It has been observed that when people are raised to a better standard of living, they are more concerned about the environment. It's hard to be concerned about what is imagined to happen decades from now when one is wondering if they are going to have a meal today, or even, this week.
Yes and no. If you were living in the middle of Africa, or rural India and wanted to provide power to a farm, or village what's the cheapest and easiest way to do that? Is it to run miles and miles of wires from wherever the nearest power station is? Is it to have a gasoline or diesel fueled generator? Or is it to let them generate their own power with solar or wind? It was incredibly common for farms to have working windmills 100 years ago because they didn't have access to enough power to do the work.

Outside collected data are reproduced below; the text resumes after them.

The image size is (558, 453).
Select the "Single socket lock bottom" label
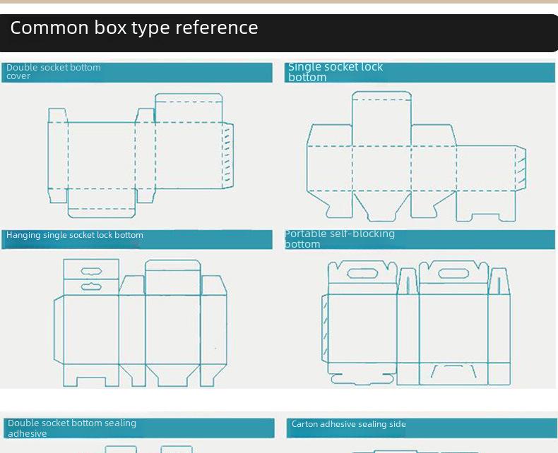coord(336,72)

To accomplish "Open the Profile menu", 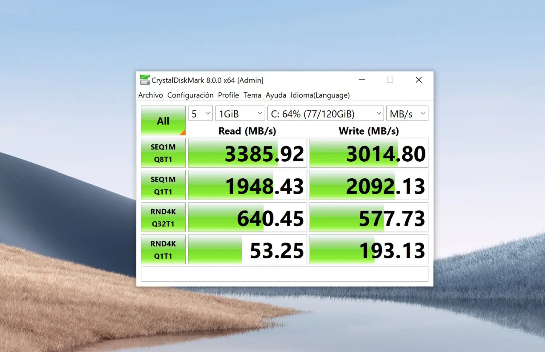I will tap(228, 95).
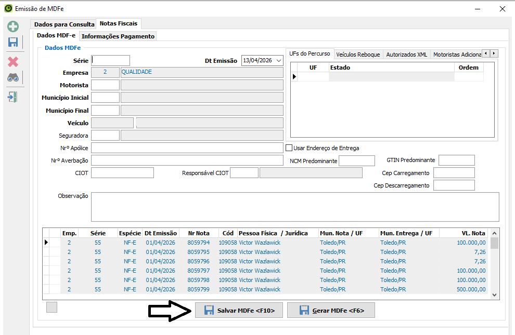
Task: Select the Veículos Reboque tab
Action: (358, 55)
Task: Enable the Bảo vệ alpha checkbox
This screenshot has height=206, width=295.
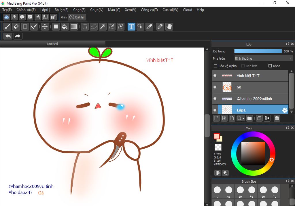Action: [x=215, y=66]
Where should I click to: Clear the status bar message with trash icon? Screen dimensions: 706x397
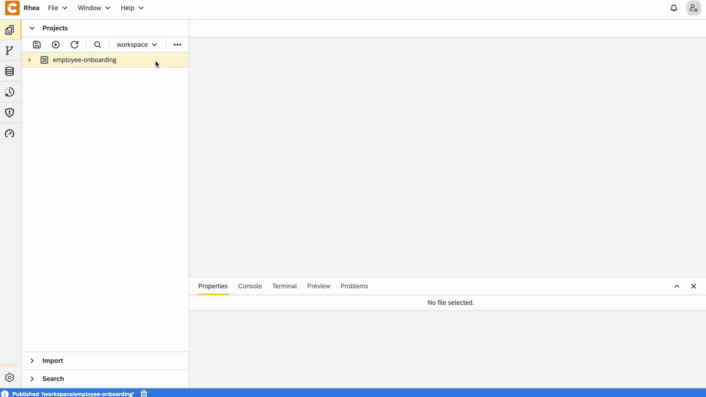click(x=144, y=394)
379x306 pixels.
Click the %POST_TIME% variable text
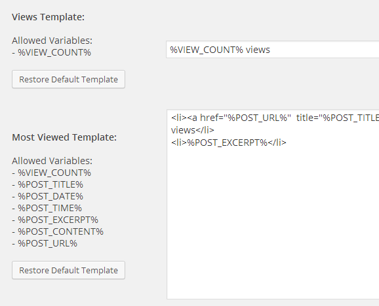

The irony of wealthier people being more concerned about the environment is that developed nations also tend to have the highest pollution per capita too. Awareness is great, but consumption is what matters. Poor people aren't consuming very much because they simply don't have the means. Energy production is a large source of global pollution, but manufacturing is even bigger and more difficult to clean up. It's manufacturing stuff (consumer demand) that is driving a very large part of global pollution. And that's tied to population and lifestyle.

Lifting people out of poverty is terrific. But it's also increasing consumption on a global scale that's quickly becoming unsustainable. This is why we not only need to be smarter about how we use energy, but also why we must reduce consumption in the first place.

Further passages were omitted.